ジャディも上機嫌だ。彼のカラス型のシャドウを亜熱帯の森の中で縦横に飛び回らせながら、次々に精霊を撃破して消滅させていく。
「ちょっと出来過ぎだけどな。反撃の心配がないから拍子抜けだぜ。そら、もう1匹撃破っとな」
ペルの子狐型のシャドウは元々、闇の精霊場が非常に強い。そのためレブンが編んだ改良術式であっても、精霊場が漏れ出てしまっているようだ。精霊や妖精に正確な位置を捕捉されるには至っていないが、用心して慎重に行動している。
攻撃もシャドウから直接死霊術を撃ちこむのではなく、〔テレポート〕魔法陣をいくつか経由させて、シャドウの位置を〔逆探知〕されないように工夫していた。
ペルが両耳を伏せて、黒毛交じりの尻尾をペタリと運動場の地面に横たえながら謝る。
「ご、ごめんね。私のシャドウ、『綿毛ちゃん2号改』があまり役に立たなくて……」
サムカ熊が微笑みながら、ペルの頭を「ポン」と叩いた。フワフワな毛皮に走る3本の黒い縞模様が、日差しを反射してキラキラと輝く。
「そう悲観することはあるまい。現状では、ペルさんのシャドウが最も魔力が高い。位置を捕捉されない限りは、我々の大砲だよ」
確かにサムカ熊の言う通りだった。ペルの子狐型シャドウが行っている、〔テレポート〕魔法を間に挟みながらの攻撃は、絶大な破壊力を見せている。最初は作戦通りに死霊術を撃ちこんでいたのだが、闇の精霊魔法でもほぼ同等の威力があると分かってからは、半々の割合に切り替えている。
2種類の魔法による同時攻撃は、さすがに妖精といえども被害が大きい。数発撃ち込んだだけで、怒りの黒い煙が発生してくる。

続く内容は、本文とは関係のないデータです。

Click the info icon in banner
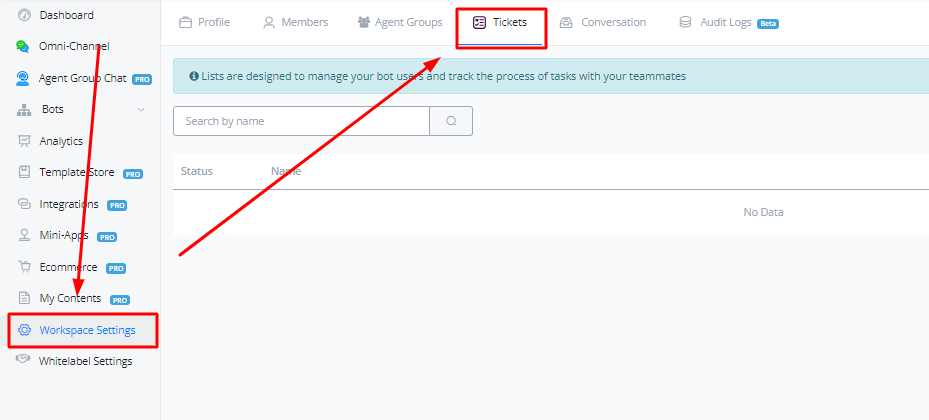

サムカの量産型シャドウや、レブン、ジャディのシャドウでも10発は連続して撃ち込まないといけない。その点で、ペルの攻撃はかなり効率が良いといえた。ちなみに〔結界ビン〕榴弾では、50発ほど連続して撃ち込む必要がある。精霊に対しては、〔結界ビン〕榴弾でも5発も当てれば消滅させることができているのだが。
レブンも、ペルの隣でシャドウの遠隔操作を行いながら励ましている。彼の場合はさすがに死霊術が得意だけあって、文字通りの目にもとまらない攻撃を実践している。ヘビ型の森の妖精を1体、ちょうど停止させて黒い煙を吐き出させたところだ。
「残っているのは、強力な森の妖精ばかりになってきているからね。より強い攻撃力が求められる場面が、今後増えてくるはずだよ」
ジャディが不敵な笑みを口元に浮かべて、横目でペルを睨みつけた。凶悪な人相と琥珀色の眼光のせいで、励ましているのか脅迫しているのか、今ひとつ判別できない。
「オレ様の勘じゃ、パリー並みの化け物級の妖精が1匹いやがる。そいつが事実上の妖精群の大将だろうな。オマエが尻込みしたら、火力不足でオレたちの負けだ。そうなったらオレ様が直々に、一度きっちりと殺してやるから覚悟しておけよ、ペル」
ペルが全身のフワフワ毛皮を緊張で逆立てて、ブンブンと首を縦に振った。尻尾も見事に同調して上下に振られている。